■ WHAT IS NEEDED:
From the material below, list every line containing "target".

■ EXCERPTED RECORDS:
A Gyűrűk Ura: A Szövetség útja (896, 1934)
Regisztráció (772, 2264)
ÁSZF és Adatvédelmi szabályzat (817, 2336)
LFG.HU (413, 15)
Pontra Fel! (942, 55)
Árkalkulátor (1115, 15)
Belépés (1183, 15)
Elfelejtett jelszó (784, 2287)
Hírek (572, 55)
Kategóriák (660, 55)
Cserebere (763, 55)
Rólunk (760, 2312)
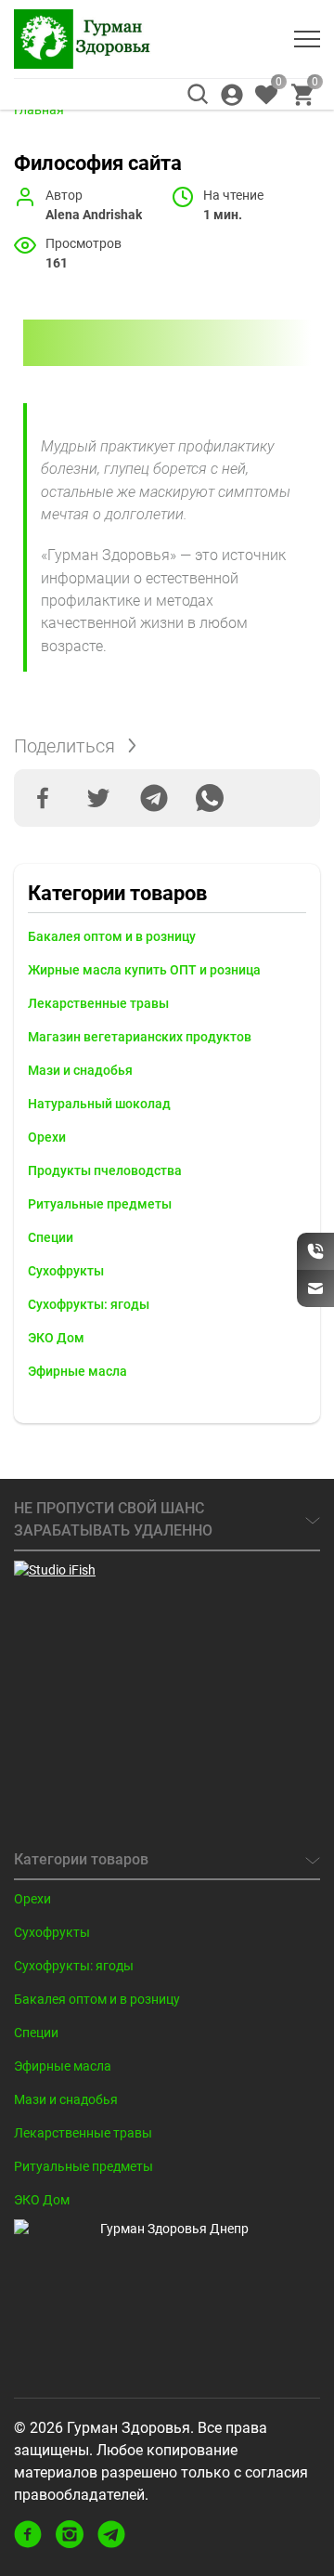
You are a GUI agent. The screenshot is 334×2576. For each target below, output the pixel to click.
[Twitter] (98, 798)
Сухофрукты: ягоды (88, 1304)
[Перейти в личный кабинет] (232, 95)
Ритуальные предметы (100, 1203)
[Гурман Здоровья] (83, 39)
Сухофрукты (66, 1270)
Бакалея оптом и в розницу (112, 936)
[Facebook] (43, 798)
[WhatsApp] (210, 798)
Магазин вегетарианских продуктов (139, 1036)
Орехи (47, 1137)
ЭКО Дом (56, 1337)
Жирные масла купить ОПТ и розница (144, 969)
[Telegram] (154, 798)
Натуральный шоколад (99, 1103)
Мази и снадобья (80, 1070)
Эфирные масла (77, 1371)
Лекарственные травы (98, 1003)
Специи (50, 1237)
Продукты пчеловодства (105, 1170)
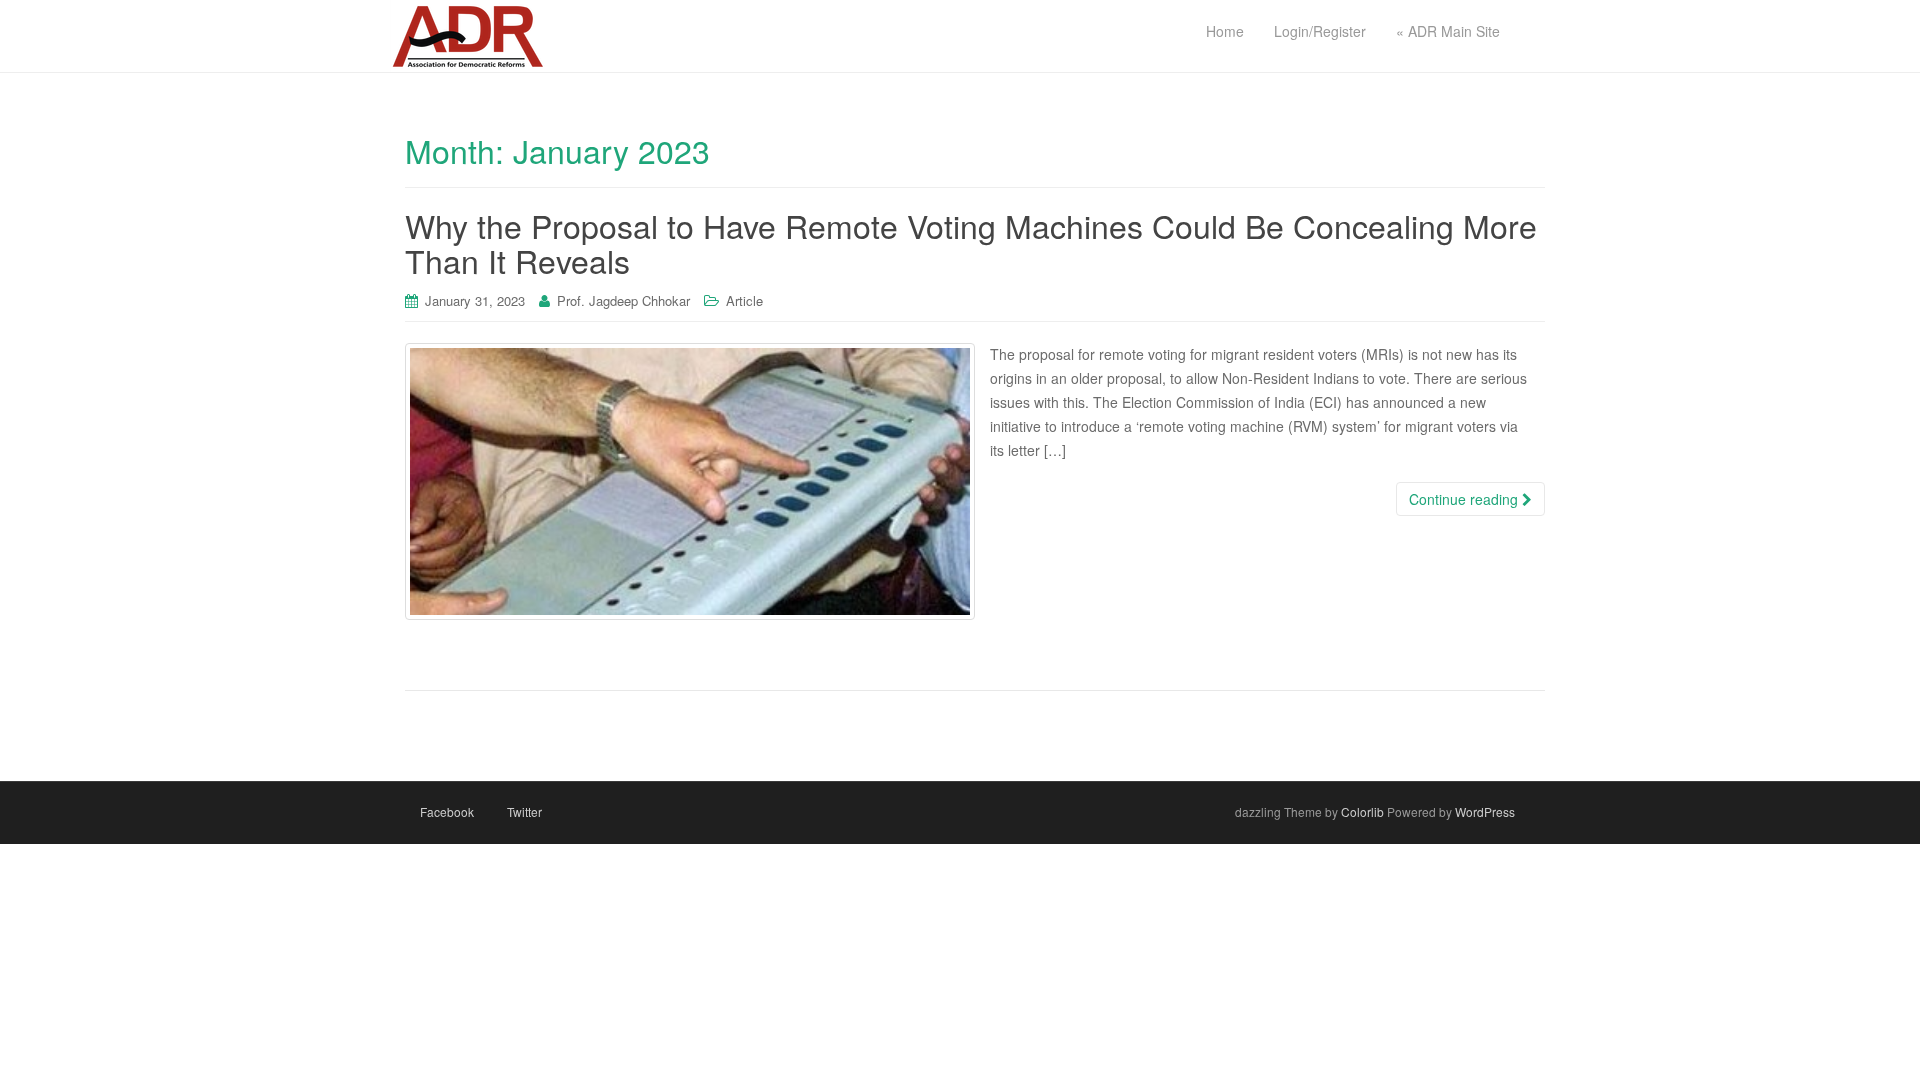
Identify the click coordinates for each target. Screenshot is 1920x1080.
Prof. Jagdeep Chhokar (623, 300)
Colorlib (1362, 811)
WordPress (1485, 811)
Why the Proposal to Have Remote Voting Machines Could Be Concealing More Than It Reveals (971, 242)
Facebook (447, 811)
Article (744, 300)
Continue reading (1465, 499)
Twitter (524, 811)
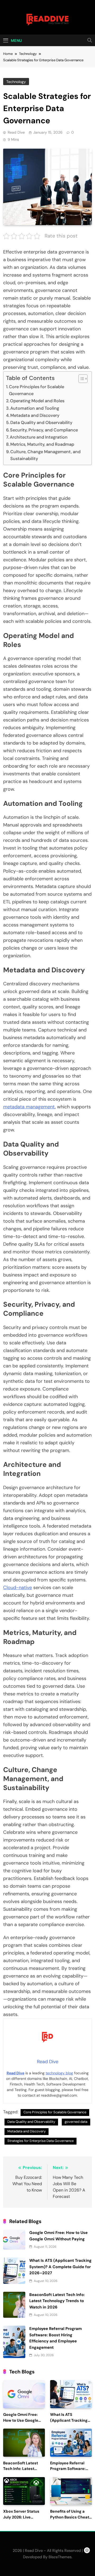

■ SOLUTION:
You are a GUI agent. The screenshot is 334×2576. For each target below, output the pixel to click.
Identify the click coordinates for each target. Screenshot is 1920x1080.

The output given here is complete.